Called in env.step() before terminated environments are reset.

What is available:

  • obs_buf contains the observation from the end of the previous step (the input the agent used to choose the terminal action). It does not contain the post-action terminal observation (the state reached after applying the action), which is never computed for resetting environments.

  • action_manager.action contains the action applied during this step. This is the correct terminal action.

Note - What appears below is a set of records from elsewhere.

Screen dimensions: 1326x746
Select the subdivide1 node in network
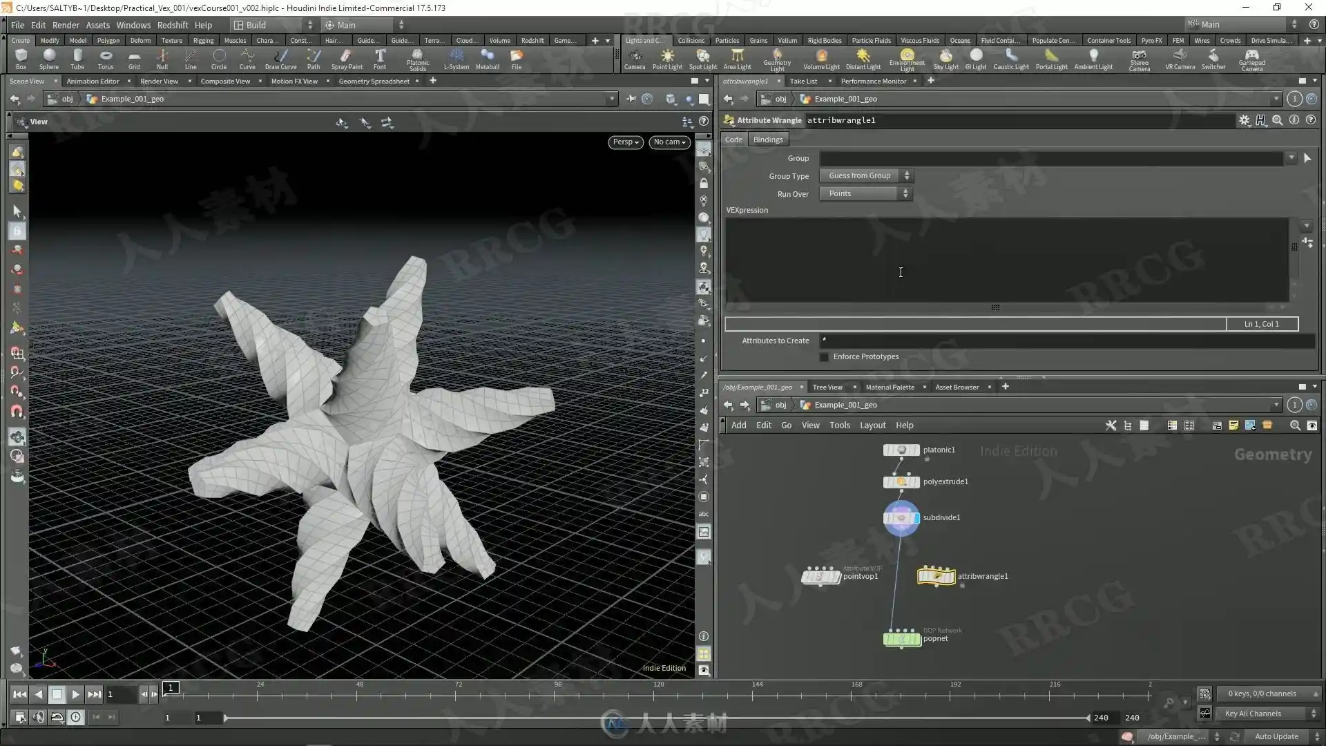[901, 518]
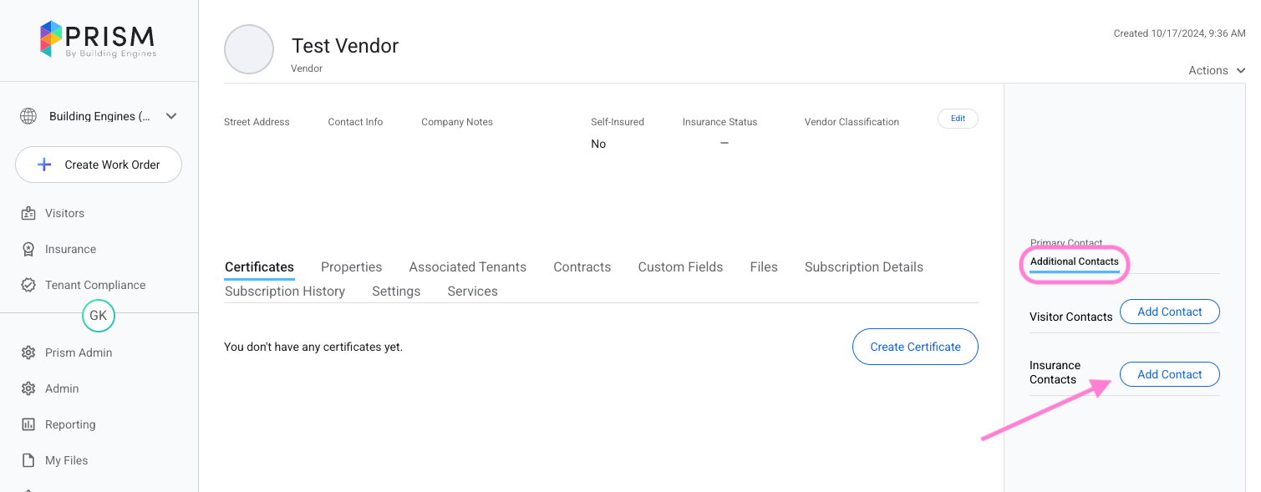Click the Prism Admin gear icon
1261x492 pixels.
coord(28,353)
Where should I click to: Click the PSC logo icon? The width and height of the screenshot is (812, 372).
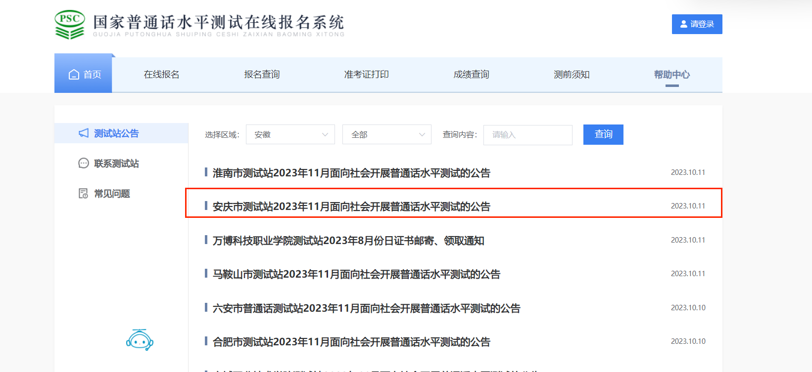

It will be zeroed for these environments by _reset_idx immediately after this hook returns, so capture it here if you need it later.

  • reward_buf contains the reward for this terminal step.

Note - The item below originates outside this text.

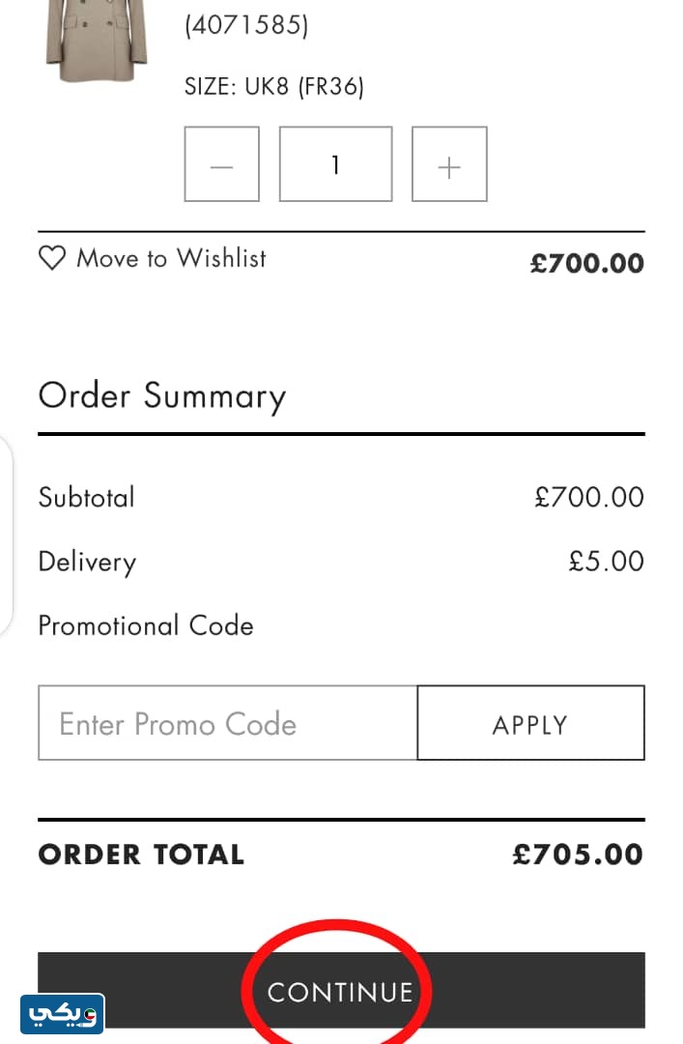Click the quantity field showing 1
This screenshot has height=1044, width=683.
click(335, 164)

  • reset_terminated and reset_time_outs reflect why each environment is resetting.

This is the right hook to record the terminal transition (obs_t, action_t, reward_t, done=True) for each resetting environment.

Parameters:

env_ids – Indices of environments that are about to be reset.

record_post_reset(env_ids: Tensor) None[source]#

Called after a reset completes with fresh observations computed.

Fires at the end of env.reset() (covering all environments on the initial call) and within env.step() for each batch of environments that terminates, after state has been overwritten and new observations computed.

At this point obs_buf[env_ids] holds the initial observation of the new episode and action_manager.action[env_ids] is zero (no action has been taken in the new episode yet).

Use this hook to initialize per-episode state or record the first observation of a new episode.

Parameters:

env_ids – Indices of environments that were reset.

record_post_step() None[source]#

Called at the end of every env.step() with fresh observations.

At this point obs_buf holds the new observation for every environment and action_manager.action holds the action that was applied during this step. Exception: for environments that reset during this step, action_manager.action has been zeroed by _reset_idx and obs_buf holds the initial observation of the new episode rather than the post-action terminal observation. Use record_pre_reset to capture the terminal (obs, action) pair for those environments. Resetting environments are identified by self._env.reset_buf.

close() None[source]#

Called when the environment closes.

Release file handles, flush write buffers, or finalize output here.

class mjlab.managers.RecorderTermCfg[source]#

Configuration for a recorder term.

func must be a RecorderTerm subclass. Function-based terms are not supported because recorder terms are stateful (file handles, buffers, etc.).